Extract to read -
──────────
What about the casting? Why does this flick start so many talentless people (except for Katee Sackhoff)? Who did the casting, a person who spent their life watching low-profile tv shows on MTV?
Should I start with the incredibly obvious mistakes connected to the use of technology? For example, when ear the end of the film, Deckard is communicating to Sara’s handheld device where Michael Myers is in the house and, when Deckard tells Sara to “GO NOW!”, the text has changed from small digital text to large bold font and the screen has changed from green to white, similar to a large PC monitor.
Maybe, I can kick off with the director, Rick Rosenthal, who made the pretty decent sequel Halloween II (1981) and, 21 years after, completely forgot how to make a movie and gave humanity one of the worst sequels ever made. Or should I remind you all that this movie was made on an estimated $15,000,000 and feels like a no-budget student film?
──────────
Brief 1 - Summarize the movie review in two sentences.
The entries after the movie review are separate material with no connection to it.

Task inputs -
──────────
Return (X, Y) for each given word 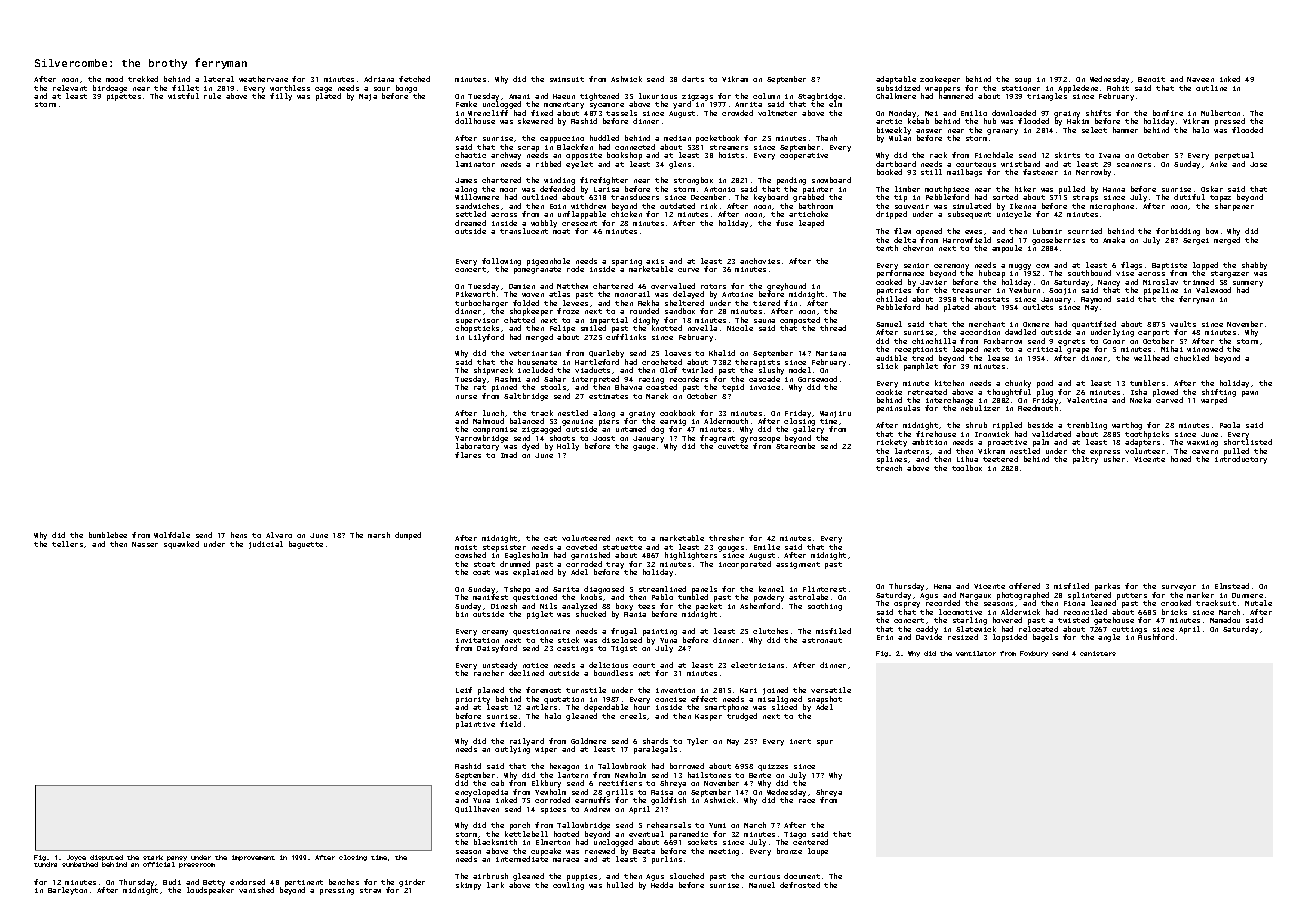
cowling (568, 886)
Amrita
──────────
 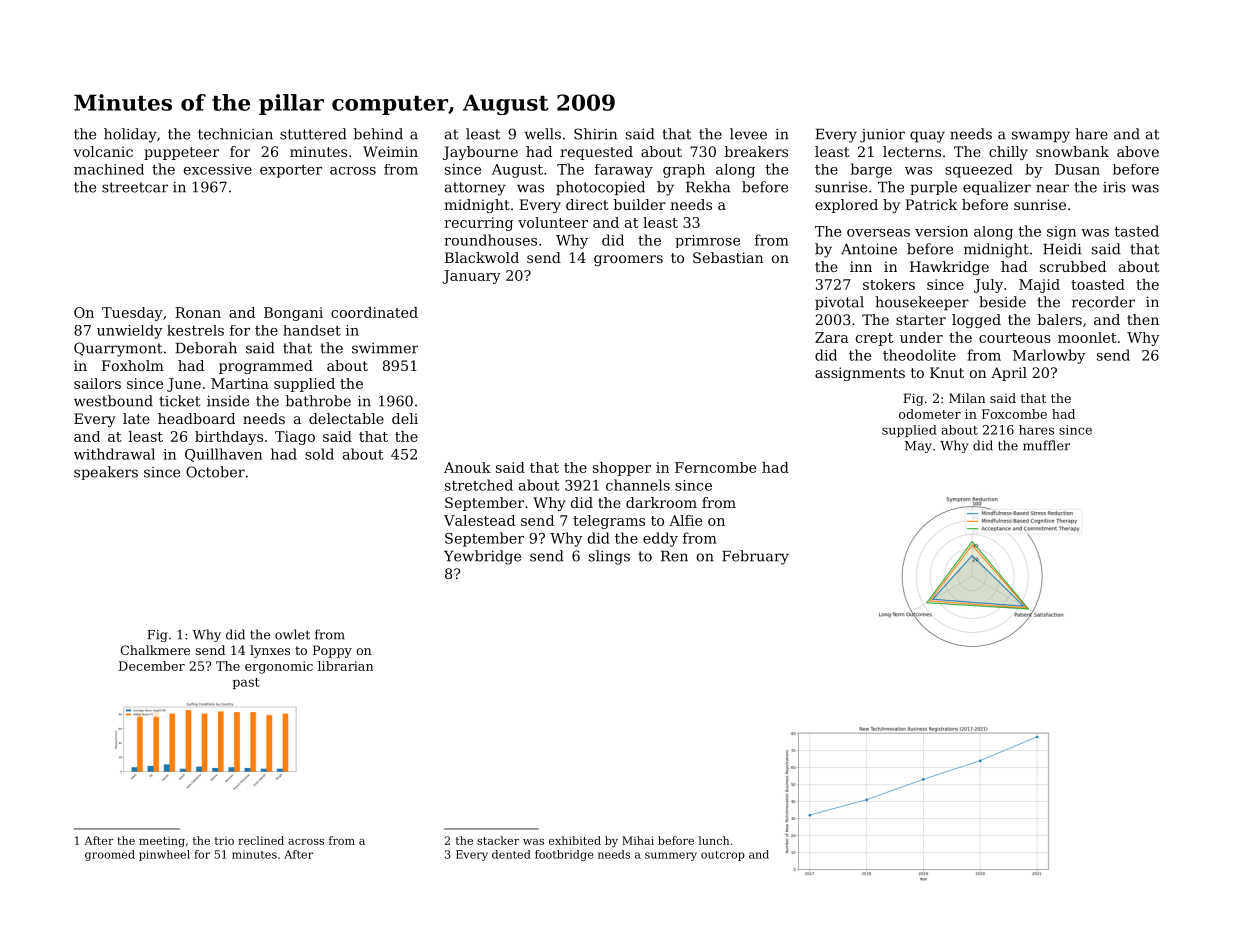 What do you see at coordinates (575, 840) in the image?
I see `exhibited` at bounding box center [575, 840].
──────────
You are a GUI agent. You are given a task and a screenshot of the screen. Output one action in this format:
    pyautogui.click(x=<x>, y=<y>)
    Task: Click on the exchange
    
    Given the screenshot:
──────────
Brief 2 - Count the lines of the entries that contain the word "screenshot". Give only the number.

Exercise result 1 - The movie review criticizes the film's casting as full of talentless people apart from Katee Sackhoff, and it points to obvious technology mistakes, such as the text and screen on Sara's handheld device changing size and color near the end. It also faults director Rick Rosenthal, who made the decent sequel Halloween II (1981) but 21 years later delivered one of the worst sequels ever, and it says the film, made on an estimated $15,000,000, feels like a no-budget student film.

Exercise result 2 - 2